So, Jason decided to fall back on the more tried and true tactic of breaking and entering. If he couldn’t get Tim to return his calls, Jason would just have to corner him into a conversation. This was how Jason found himself prying open the window to Tim’s apartment in the early evening hours and slipping inside.
He straightened up as his boots made contact with the wood floor of Tim’s living room and glared around in confusion when neither fists nor any audible alarms greeted his arrival. Strange.

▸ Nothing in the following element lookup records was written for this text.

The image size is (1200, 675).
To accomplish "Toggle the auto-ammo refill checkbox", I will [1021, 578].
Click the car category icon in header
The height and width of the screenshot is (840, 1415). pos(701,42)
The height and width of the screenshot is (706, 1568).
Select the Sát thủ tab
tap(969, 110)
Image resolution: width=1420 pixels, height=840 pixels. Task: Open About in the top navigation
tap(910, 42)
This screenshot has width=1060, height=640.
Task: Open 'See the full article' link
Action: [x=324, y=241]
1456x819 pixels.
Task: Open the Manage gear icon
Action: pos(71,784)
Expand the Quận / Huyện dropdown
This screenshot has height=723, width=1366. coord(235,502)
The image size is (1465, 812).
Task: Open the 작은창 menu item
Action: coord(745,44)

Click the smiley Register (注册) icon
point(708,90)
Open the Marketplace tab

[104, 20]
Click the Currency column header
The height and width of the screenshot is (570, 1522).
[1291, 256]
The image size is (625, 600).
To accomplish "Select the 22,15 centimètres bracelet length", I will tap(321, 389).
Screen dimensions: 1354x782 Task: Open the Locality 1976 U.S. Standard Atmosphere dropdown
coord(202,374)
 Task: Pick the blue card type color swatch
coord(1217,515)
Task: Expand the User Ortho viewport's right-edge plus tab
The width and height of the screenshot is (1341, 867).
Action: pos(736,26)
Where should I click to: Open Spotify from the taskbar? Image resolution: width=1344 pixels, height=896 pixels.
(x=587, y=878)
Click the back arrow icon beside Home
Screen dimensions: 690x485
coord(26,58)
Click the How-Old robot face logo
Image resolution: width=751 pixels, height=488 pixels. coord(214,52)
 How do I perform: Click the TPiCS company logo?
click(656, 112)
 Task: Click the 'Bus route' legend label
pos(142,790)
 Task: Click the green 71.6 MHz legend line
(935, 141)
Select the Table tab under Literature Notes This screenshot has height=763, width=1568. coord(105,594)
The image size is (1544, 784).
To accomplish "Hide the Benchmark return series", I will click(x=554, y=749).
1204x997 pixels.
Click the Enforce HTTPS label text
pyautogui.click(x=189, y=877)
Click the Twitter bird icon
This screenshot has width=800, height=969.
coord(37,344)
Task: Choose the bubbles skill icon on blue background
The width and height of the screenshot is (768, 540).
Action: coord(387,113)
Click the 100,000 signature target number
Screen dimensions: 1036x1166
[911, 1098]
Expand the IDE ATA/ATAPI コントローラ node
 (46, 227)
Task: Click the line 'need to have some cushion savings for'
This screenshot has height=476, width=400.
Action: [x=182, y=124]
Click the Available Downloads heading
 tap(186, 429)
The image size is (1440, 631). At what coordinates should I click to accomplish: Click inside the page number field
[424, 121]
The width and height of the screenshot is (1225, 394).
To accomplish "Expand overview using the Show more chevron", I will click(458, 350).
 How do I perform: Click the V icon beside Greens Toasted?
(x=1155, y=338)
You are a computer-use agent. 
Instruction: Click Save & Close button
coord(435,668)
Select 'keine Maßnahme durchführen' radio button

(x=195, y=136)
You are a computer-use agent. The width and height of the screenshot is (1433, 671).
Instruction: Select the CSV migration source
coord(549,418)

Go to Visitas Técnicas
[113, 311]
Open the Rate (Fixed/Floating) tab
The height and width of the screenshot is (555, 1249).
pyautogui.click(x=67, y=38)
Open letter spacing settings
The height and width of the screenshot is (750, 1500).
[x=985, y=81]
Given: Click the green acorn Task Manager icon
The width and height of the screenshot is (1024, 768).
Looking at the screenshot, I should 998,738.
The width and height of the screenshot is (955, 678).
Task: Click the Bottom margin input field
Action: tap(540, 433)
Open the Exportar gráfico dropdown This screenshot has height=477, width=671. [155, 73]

“Hey, Tim. You here?” But a quick check of all of the rooms in Tim’s apartment told Jason he wasn’t.
Jason contemplated leaving and searching the streets, though he hadn’t heard Red Robin over the comms for a few days. He stared longingly at Tim’s desk where his laptop rested open, the screen turned matte by a thin layer of dust. He really couldn’t afford to wait around on Tim with his street cred going down the toilet.
“Ah, screw it.” He sat in Tim’s desk chair and got to work on cracking the password. Four tries later saw Jason rummaging around in Tim’s desk drawers hoping he’d left some password clue so that Jason wouldn’t getting locked out for another incorrect attempt. It was a waste of time since Jason knew Tim was too smart to ever write down a password.
A reminder scribbled on a sticky note to do laundry before he ran out of clean underwear?
Sure.
But a password to help his dear older brother?
Of course not.
“Jeez, all of this because the kid doesn’t have a sense of humor. You set your brother up as the fall guy for one of your murders. Just once. Just as a joke! And then he kicks you out of his network and you’re left with your excel spreadsheet of crime syndicates that hasn’t been updated in months. And then you go shake some answers out of Penguin’s number two guy, only to find out that that guy got locked up by GCPD two months ago. And then you have to settle for getting answers from Penguin’s shit-for-brains cousin, Larry.” Jason slammed the final drawer closed, “Fucking Larry.”
Jason spun around in Tim’s desk chair, going over his options once again. He’d sooner break into the Batcave and risk running into Dick and Damian than subject himself to updating his own old-school records. Jason’s eyes landed on the Star Trek poster mounted on the wall across from him. He halted his spinning as realization struck him. “Oh, you beautiful, beautiful, nerd.”
He pulled the framed poster off the wall and flipped it around, searching for the clips that locked it in place. A small piece of paper the size of a business card dropped onto Jason’s boot as he freed the backing from its frame. He snatched it up and logged into Tim’s laptop.
Jason was in the process of closing out of Tim’s records, having already sent a copy to himself, when a notification in the corner caught his eye. He clicked into it and was surprised to see it was a message Tim had sent to himself. Or was it?
Jason read over the message again.
Find my iphone.
User: [email protected]
Pass: Batcow
He had a tracking device built into his suit if he needed someone to find his location. But if he was in his civvies…
Jason pulled his own phone free of his jacket pocket and signed into Tim’s account. As the map narrowed in on Tim’s last location, Jason was already out the window and climbing up the fire escape.“Whatever this wild goose chase is, kid, I really hope I don’t find your dead body at the end of it.”
Jason checked the pinned location on his phone once more and then stared across at the glowing letters on the Breckenridge Psychiatric Hospital sign again. Of all of the places Jason expected Tim to be hiding out in while in his civvies, a mental hospital in Bludhaven didn’t even make the list. It filled Jason with an uneasy feeling.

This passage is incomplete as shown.